→ **Instructions for the task**
Pick up the text about badminton player Fu Haifeng after its last sentence and keep writing it.

→ **Document section**
★ ★ ★
Fu Haifeng (born 23 August 1983) is a Chinese former badminton player. He is regarded as one of the greatest men's doubles players of all time.

Sport career
Combining Fu Haifeng's impressive power with his regular partner Cai Yun's impressive speed, Cai and Fu have been one of the world's leading men's doubles teams since 2004. They have won numerous top tier events on the world circuit including the venerable All England Open Championships in 2005 and 2009 and the BWF World Championships in 2006, 2009, 2010 and 2011. Cai and Fu have helped China win five consecutive Thomas Cup (Men's Team World Badminton Championships) (2004, 2006, 2008, 2010, and 2012) and four consecutive Sudirman Cup (World Team Championships) (2005, 2007, 2009 and 2011). Cai and Fu also competed together in the Olympic games 3 times, including the 2004, the 2008 Olympic Games and the 2012 Olympic Games. They were eliminated in the quarterfinals in 2004 in Athens, and in 2008 in Beijing were silver medalists, losing a close final to Indonesia's Markis Kido and Hendra Setiawan.

At the 2010 BWF World Championships in Paris, they—being the fifth seed—beat the third seed Danish pair Mathias Boe and Carsten Mogensen 21–11, 21–18 in the quarterfinals. In the semifinals, they defeated the second seed Indonesian Olympic Champions Markis Kido and Hendra Setiawan 21–16, 21–13. In the finals, they overcame the first seed and Malaysian world no. 1 Koo Kien Keat and Tan Boon Heong 18–21, 21–18, 21–14 to win the world title for the 3rd time. They are the first Men's Doubles pair to achieve this feat.
★ ★ ★
→ **Dataset excerpts**
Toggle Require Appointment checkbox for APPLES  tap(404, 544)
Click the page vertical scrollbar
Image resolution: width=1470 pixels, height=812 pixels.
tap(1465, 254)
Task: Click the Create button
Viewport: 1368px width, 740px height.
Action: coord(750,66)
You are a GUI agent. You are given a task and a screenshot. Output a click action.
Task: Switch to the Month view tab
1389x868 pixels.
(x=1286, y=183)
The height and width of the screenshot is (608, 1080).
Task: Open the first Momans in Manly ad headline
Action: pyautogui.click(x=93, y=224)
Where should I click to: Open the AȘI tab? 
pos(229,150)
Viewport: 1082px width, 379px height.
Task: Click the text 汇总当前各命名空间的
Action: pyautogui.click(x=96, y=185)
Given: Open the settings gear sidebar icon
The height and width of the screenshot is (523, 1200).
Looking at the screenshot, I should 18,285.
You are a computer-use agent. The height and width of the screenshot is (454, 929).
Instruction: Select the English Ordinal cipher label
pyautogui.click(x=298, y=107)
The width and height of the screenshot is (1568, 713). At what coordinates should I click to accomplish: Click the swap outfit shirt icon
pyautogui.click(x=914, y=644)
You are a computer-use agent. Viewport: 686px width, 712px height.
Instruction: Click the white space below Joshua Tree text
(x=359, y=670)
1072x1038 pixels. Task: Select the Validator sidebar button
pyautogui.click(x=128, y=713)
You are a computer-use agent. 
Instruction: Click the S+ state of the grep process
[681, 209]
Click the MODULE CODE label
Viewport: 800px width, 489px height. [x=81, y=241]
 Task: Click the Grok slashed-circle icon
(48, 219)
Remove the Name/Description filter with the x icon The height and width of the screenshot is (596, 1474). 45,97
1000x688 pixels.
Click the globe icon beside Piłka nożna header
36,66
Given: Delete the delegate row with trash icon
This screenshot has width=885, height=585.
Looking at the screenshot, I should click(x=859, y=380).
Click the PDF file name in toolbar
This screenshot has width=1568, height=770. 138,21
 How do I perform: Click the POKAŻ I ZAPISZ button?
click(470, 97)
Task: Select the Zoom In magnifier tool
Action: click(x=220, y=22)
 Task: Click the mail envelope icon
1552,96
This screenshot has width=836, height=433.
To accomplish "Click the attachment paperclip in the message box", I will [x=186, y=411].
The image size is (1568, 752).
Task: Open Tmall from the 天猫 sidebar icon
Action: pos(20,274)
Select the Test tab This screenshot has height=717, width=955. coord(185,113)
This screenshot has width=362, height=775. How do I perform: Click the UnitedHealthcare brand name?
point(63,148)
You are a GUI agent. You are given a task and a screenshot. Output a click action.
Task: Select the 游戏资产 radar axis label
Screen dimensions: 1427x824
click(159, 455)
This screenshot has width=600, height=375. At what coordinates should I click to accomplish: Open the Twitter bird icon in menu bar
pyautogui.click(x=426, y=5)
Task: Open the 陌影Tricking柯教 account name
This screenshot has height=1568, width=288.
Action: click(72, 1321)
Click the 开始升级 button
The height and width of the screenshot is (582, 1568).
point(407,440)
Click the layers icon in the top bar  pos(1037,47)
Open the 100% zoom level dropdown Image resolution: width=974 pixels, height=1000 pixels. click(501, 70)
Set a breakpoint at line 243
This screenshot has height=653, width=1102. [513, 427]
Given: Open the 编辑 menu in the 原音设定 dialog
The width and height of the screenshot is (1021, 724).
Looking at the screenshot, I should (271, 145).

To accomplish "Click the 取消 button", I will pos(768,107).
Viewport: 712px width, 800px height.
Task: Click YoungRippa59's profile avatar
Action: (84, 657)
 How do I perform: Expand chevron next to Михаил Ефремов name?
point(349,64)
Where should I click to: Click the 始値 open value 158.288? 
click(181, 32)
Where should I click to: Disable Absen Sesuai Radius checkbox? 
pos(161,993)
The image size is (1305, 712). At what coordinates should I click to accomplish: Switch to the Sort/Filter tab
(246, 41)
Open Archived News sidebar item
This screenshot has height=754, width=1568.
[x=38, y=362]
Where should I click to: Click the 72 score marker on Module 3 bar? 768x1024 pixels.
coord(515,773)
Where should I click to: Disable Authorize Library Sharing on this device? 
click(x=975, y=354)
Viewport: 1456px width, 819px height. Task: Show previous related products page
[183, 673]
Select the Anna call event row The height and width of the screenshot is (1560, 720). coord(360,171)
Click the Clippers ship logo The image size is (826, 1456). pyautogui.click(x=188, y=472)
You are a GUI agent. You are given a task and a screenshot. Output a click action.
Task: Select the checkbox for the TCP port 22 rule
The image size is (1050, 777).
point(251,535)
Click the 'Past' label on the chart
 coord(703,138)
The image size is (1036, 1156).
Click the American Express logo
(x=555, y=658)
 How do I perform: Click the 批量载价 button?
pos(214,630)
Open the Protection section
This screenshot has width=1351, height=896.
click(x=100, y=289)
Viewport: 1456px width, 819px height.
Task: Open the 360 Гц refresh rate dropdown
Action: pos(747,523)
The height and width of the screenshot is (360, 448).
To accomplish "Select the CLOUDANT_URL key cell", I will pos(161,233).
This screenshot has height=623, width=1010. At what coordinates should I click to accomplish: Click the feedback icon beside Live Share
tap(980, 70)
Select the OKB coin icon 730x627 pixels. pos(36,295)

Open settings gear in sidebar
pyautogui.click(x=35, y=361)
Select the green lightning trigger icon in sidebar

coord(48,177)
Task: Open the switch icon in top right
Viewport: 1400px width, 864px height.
★ ★ ★
→ **Response below**
Cai and Fu went on to win the China Masters Super Series. Being the fifth seed, they first defeated their second seed compatriots Xu Chen and Guo Zhendong 21–11, 21–16 in the quarterfinals. In the semifinals, they made a great comeback against the third seed South Korean rival Lee Yong-dae and Jung Jae-sung 20–22, 21–13, 21–17. Cai and Fu then clinched their second China Masters title by defeating the fourth seed South Korean pair Yoo Yeon-seong and Ko Sung-hyun in 2 sets 21–14, 21–19. Cai and Fu won their third title in a row by winning the Yonex Japan Open Super Series. They, being the fifth seed, beat the young Korean Pair Cho Gun-woo and Kwon Yi-goo 21–14, 16–21, 21–12 in the quarterfinals. In the semifinals, they defeated their promising compatriots Zhang Nan and Chai Biao 21–17, 21–16. In the finals, they made a great comeback again against the first seed and Malaysian world no. 1 Koo Kien Keat and Tan Boon Heong 18–21, 21–14, 21–12 to win their first Japan Open title.

At the 2012 Summer Olympics, they defeated Denmark's Mathias Boe and Carsten Mogensen in the final to win the gold medal.

Having had 1 Olympic gold medal and 4 World Championship titles, as well as many other titles, Cai and Fu are one of the most successful men's doubles pair in badminton history.

An ancillary badminton achievement of Fu is that while competing in the 2005 Sudirman Cup, one of his smashes was clocked at 332 km/h (206 mph), the fastest propulsion of a shuttle on record. Fu also fired a 303 km/h smash during game 3 of the 2010 BWF World Championships men's doubles final, which was confirmed by the commentator Gillian Clark as the fastest of the tournament. The fastest smash by Fu during the 2011 Sudirman Cup final was clocked at 291 km/h.

In 2014, Fu played with mixed doubles champion Zhang Nan in the All England Super Series. They lost to the Indonesian pair Muhammad Ahsan and Hendra Setiawan in the quarter finals 21-23 20–22. Later on it, they took revenge at Denmark Open Super Series, and became the champion after beating top seed Korean pair Lee Yong-dae and Yoo Yeon-seong in 2 straight sets in the final.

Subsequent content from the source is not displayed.